I started smoking to like myself more.
I started hurting myself to like myself more.
Was it really for me?
I dyed my hair to look better.
I bought whitening toothpaste to have a better smile.
I stopped eating to get thinner.
I started going on walks to lose weight.
I started wearing mascara to look prettier.
I started smoking to fit in.
I started hurting myself to hide my pain.

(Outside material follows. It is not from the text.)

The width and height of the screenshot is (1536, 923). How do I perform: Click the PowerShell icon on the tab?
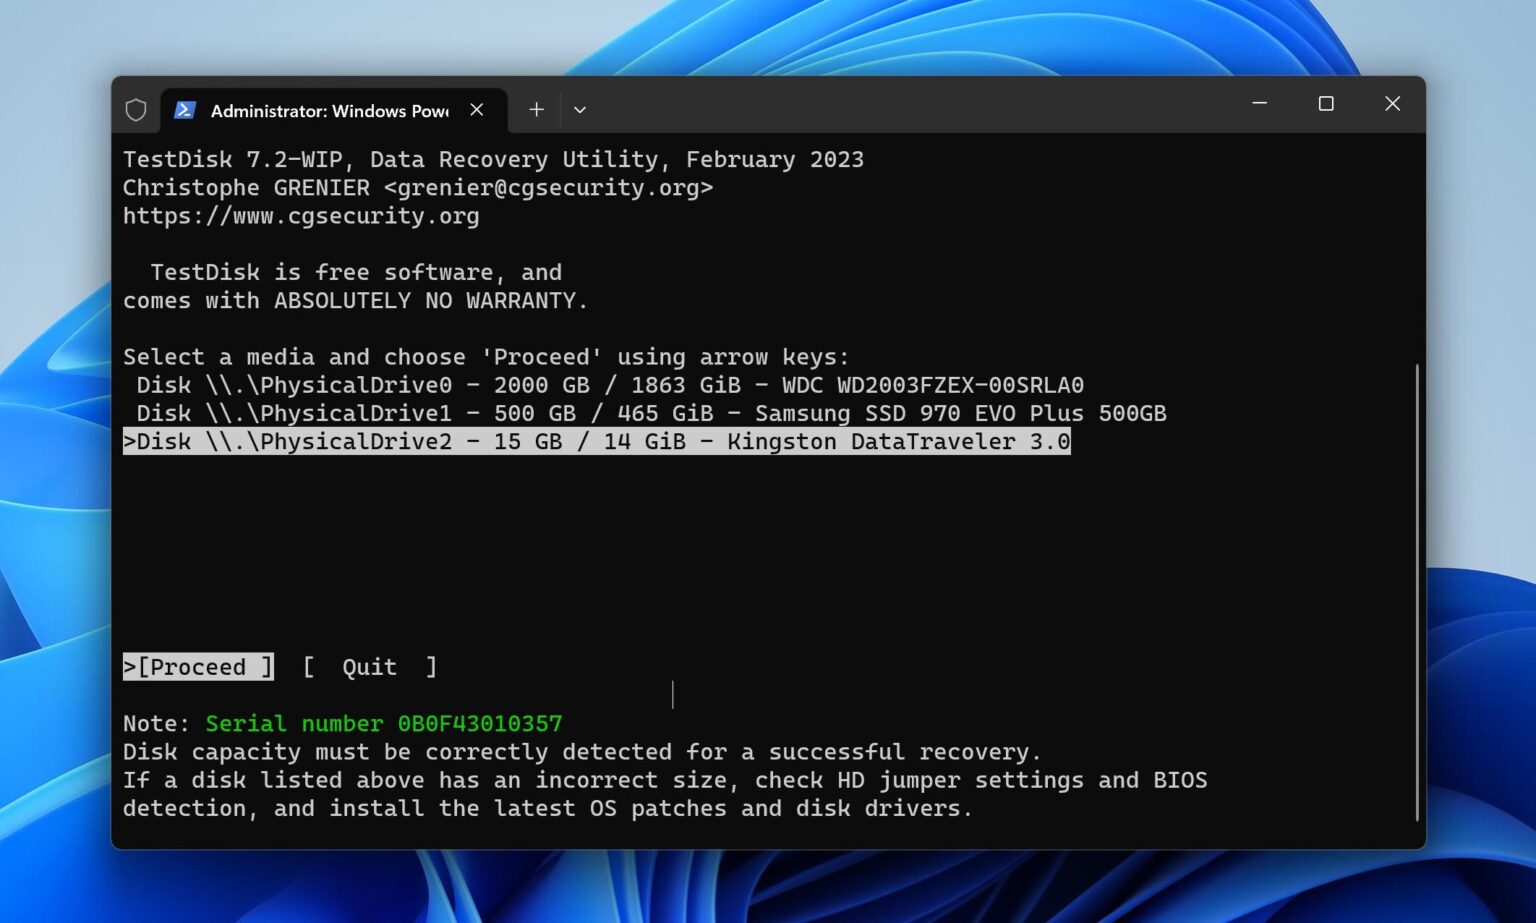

Was it for me? Or was it for them?
See You In The Next One
-A.E.T.
Starry
Written on 3/12/2025
We broke up again
Feels like I lost count
Even the rain can't hide our pain
And I don't know
Why we keep trying
When you just keep lying
Oh, no
The way that I left you was
so cold
but I knew it was right
you'd yell at night
start a fight
and never say sorry
Right now
I'm freezing cold
But the sky is so starry
When I was younger
I was told love was like hunger
why can't it just
Go my way
be okay
and not leave me broken
I just wanna be happy
but you never help me
Oh, no
The way that I left you was
so cold
but I knew it was right
You'd
yell at night
start a fight
and never say sorry
right now
I'm freezing cold
but the sky is so starry
The stars are shining
but, babe, we're dying!
No, you won't stop fighting
you won't stop lying
why can't we just be okay?
Maybe it's 'cause I'm the one who has to pay
I love you
but you hate me
and I hate that you have me
I'm dying and you say I'm crazy
But, hey!
Who cares?
'Cause the sky is so starry
See you in the next one!
-A.E.T.
Love
What is love?
I feel like each time I think I might be in love, I'm lied to.
Ghosted
Hurt
Ignored
Maybe it's just the fact that everyone realizes who I really am...What I really am and they run away before they get too deep.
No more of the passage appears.